The Conservatives continue to balls-up Brexit negotiations, and the spectre of a No Deal agreement would have wide-ranging ramifications for the electorate.
But accusations of anti-Semitism within the Labour Party will not go away, and while some of that is likely to be a right wing media hatchet job, Corbyn really does need to make some bold proclamations sooner rather than later if he is to put the issue to bed.
His cause has not been helped this week by the resignation of Frank Field, a prominent Labour MP who has quit due to the ‘appalling culture’ that exists within the party.
No Field Day for Corbyn
Frank Field has occupied a key Merseyside constituency for more than 40 years, and his status as an experienced mainstay of the party confirms his importance to it.
The MP announced his plans to stand as an independent candidate in Birkenhead at the next election – a move explicitly outlawed by Labour. He has to re-take his whip within the fortnight or face expulsion from the party.
Field cited Corbyn’s army as ‘a force for anti-Semitism in British politics’, and pointed the figure of blame squarely at his leader. “Following Jeremy’s election as leader and the growth of party membership, which would in normal circumstances be welcome, we have become a party that displays intolerance, nastiness, and intimidation at all too many levels,” he wrote in the Liverpool Echo.
Critics of Mr Field have claimed that he has quit before being sacked having supported the Tory government’s Brexit plans.
Chris Williamson MP said that Field’s comments were nothing more than ‘grotesque slurs, with no basis in reality.’
“The party has taken the issue of anti-Semitism very seriously; far more seriously than any other political party,” he told Newsnight. “It’s so sad to see someone like Frank Field trashing Labour’s anti-racist record.”
Race Hate Rumours Won’t Go Away
It was back in 2016 that Shami Chakrabarti carried out her investigation into allegations of racism within the Labour movement.
Her conclusions were that while the party wasn’t anti-Semitic as a rule, there was an ‘occasionally toxic atmosphere’ that punctuated the actions and language of Labour members.
Corbyn himself was forced to apologise on behalf of the party to the Jewish community earlier this month, admitting that he and his fellow senior members were slow to discipline those guilty of anti-Semitic behaviour.
And that followed his infamous ‘no sense of English irony’ dig at the community of British Zionists, which caused former chief rabbi Lord Sacks to denounce Corbyn as an anti-Semite whose comments were ‘the most offensive statement’ since Enoch Powell’s divisive Rivers of Blood speech.

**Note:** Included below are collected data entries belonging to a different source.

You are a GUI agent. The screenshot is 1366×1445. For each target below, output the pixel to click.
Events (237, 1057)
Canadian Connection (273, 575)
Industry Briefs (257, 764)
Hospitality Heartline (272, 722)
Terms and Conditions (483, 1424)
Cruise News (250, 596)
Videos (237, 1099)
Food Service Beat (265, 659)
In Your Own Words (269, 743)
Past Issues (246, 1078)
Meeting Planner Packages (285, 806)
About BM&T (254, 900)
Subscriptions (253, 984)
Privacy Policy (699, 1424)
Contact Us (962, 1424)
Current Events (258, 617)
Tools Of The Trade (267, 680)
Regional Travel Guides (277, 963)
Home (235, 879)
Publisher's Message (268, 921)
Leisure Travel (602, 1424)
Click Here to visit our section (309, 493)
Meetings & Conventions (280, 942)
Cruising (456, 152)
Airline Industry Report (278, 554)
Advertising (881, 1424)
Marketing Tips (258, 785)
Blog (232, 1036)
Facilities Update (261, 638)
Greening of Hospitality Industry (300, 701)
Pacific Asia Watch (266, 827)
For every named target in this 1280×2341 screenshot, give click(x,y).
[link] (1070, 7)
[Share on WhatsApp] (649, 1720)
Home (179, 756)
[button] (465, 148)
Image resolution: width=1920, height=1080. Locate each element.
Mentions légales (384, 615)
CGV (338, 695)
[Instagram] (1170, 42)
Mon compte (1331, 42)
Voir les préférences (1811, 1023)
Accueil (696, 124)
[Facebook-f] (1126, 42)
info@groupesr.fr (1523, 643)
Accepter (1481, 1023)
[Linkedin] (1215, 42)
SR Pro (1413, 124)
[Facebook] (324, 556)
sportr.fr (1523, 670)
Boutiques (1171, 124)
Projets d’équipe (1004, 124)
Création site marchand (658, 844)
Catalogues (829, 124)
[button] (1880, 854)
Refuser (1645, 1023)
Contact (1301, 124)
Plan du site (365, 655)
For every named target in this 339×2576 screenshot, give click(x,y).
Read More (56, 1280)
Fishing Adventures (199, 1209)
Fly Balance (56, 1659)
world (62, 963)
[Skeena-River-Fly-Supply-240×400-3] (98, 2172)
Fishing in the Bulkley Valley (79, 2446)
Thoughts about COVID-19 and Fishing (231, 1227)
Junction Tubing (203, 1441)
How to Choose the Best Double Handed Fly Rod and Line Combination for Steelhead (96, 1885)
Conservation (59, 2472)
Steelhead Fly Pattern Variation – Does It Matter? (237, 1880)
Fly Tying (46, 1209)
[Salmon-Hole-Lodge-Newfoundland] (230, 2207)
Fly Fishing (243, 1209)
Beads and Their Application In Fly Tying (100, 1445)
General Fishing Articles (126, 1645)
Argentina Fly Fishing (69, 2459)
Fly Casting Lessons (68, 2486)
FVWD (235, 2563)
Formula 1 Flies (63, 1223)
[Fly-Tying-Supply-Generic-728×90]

Those claims after it had surfaced that the Labour leader had attended a ceremony in Tunisia back in 2014 which honoured the perpetrators of the 1972 Munich terror attack, in which a number of Olympic athletes from Israel were taken hostage and eventually murdered. The Israeli prime minister Benjamin Netanyahu said Corbyn warranted ‘unequivocal condemnation’ for laying a wreath on the grave of one of the architects of the attack.
BoJo Makes Presence Felt
All of which has rather ruffled the feathers of Labour’s progress, and they are now even money with the bookmakers – after being odds-on – to win the most seats at the next election, with the Tories also priced at evens.
Mor worrying for Corbyn, and the British public as a whole frankly, is that the favourite in the ‘Next Prime Minister’ betting market is Boris Johnson, who at 11/2 is shorter than the 6/1 offered on Corbyn to take up office at Downing Street.
The early projections for the next election suggest that no party will enjoy an overall majority, with the Conservatives (9/4) just fancied to shade Labour (5/2) with a minority government.